[The problem] The part below that opens with the line containing "Click the Thailand row label" and closes with the line containing "Click the user avatar picture" should be copied exactly, minus any pictures.

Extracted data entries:
····················

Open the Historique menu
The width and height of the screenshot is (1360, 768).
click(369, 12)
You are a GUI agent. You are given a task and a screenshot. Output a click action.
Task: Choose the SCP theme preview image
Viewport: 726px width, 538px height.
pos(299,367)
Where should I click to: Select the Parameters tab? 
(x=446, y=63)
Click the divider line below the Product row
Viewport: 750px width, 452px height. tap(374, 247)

····················

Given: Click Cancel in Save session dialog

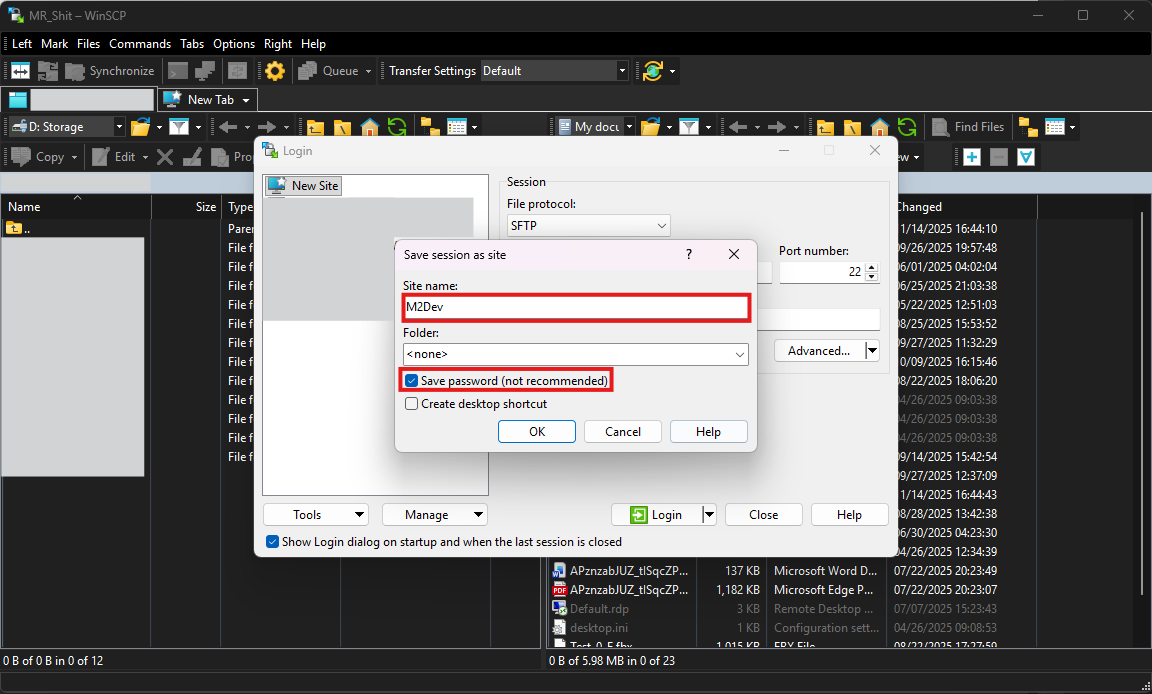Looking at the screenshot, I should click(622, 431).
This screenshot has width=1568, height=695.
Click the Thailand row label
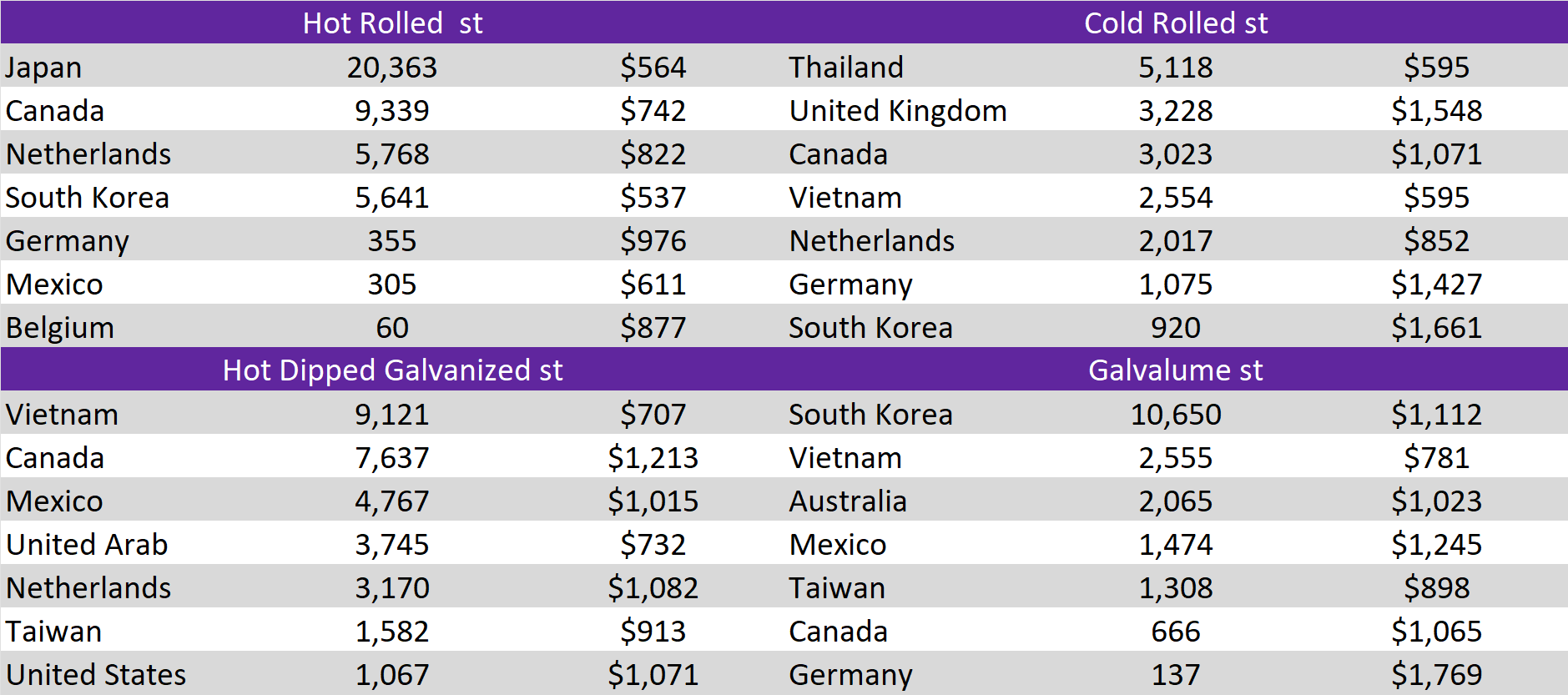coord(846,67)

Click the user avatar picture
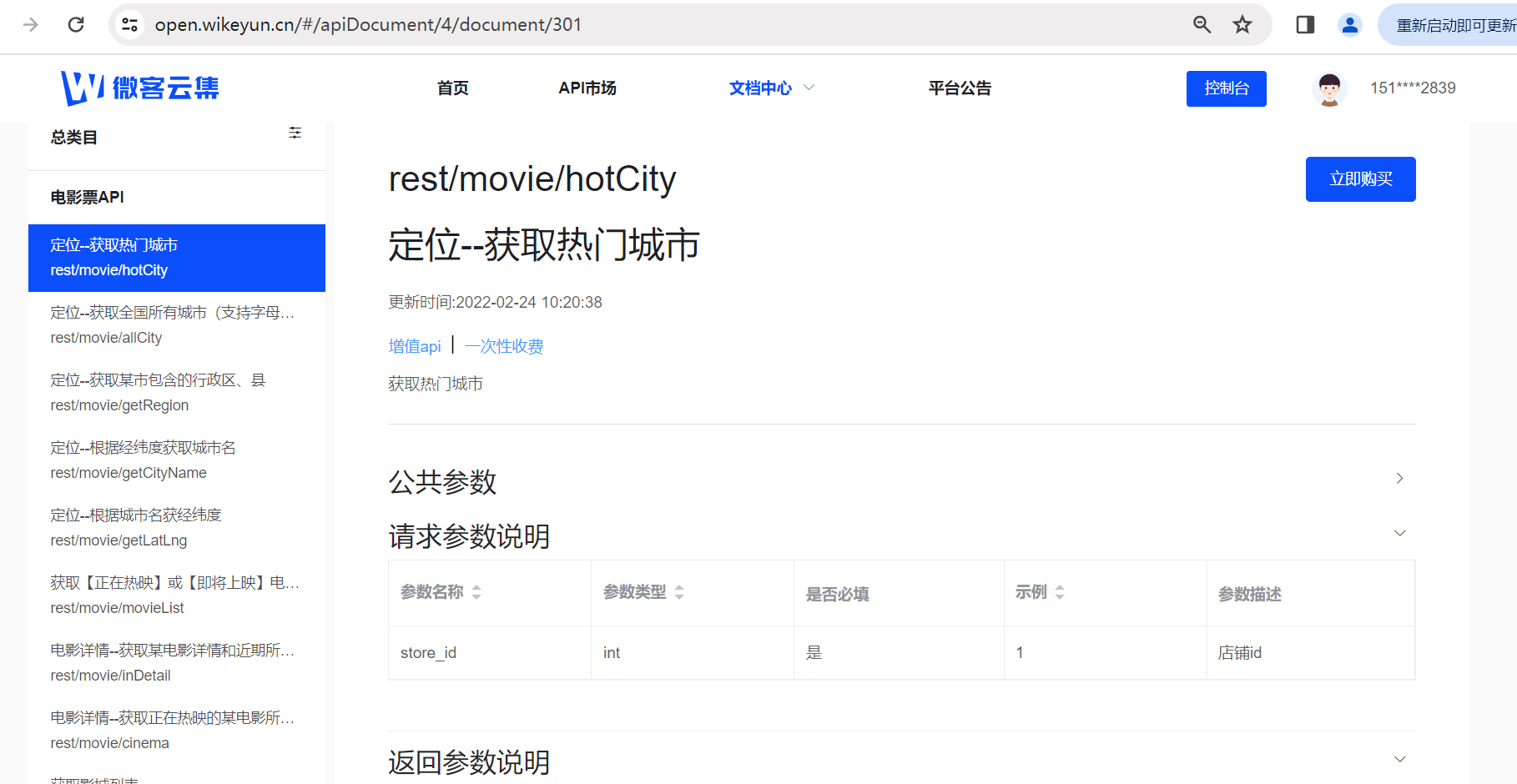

····················

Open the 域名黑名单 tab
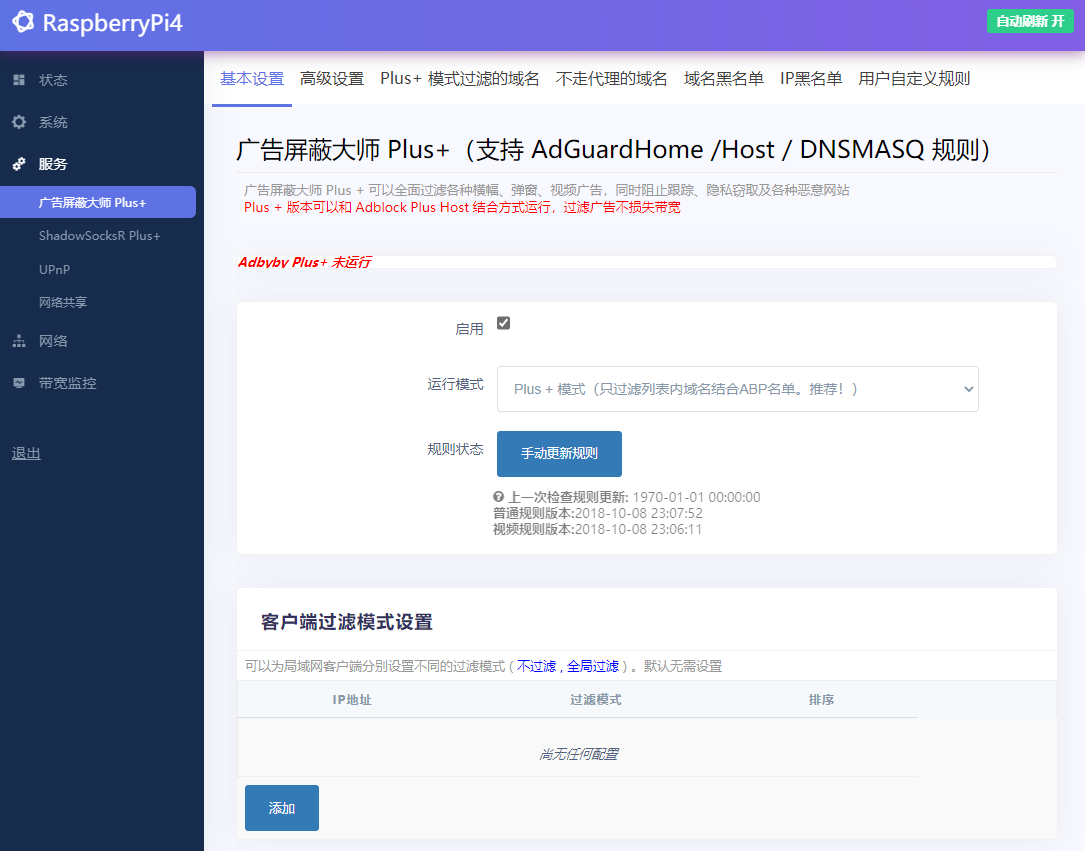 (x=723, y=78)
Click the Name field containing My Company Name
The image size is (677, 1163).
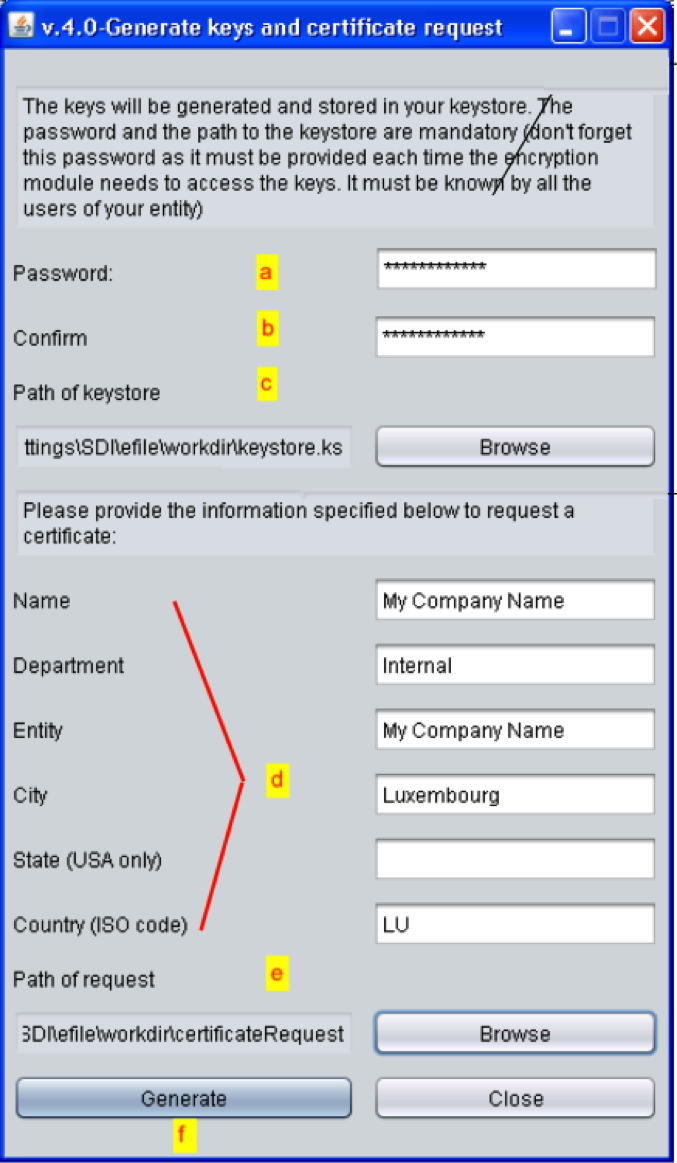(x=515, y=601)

····················

[Your solution]
Click the Thailand row label
coord(846,67)

Click the user avatar picture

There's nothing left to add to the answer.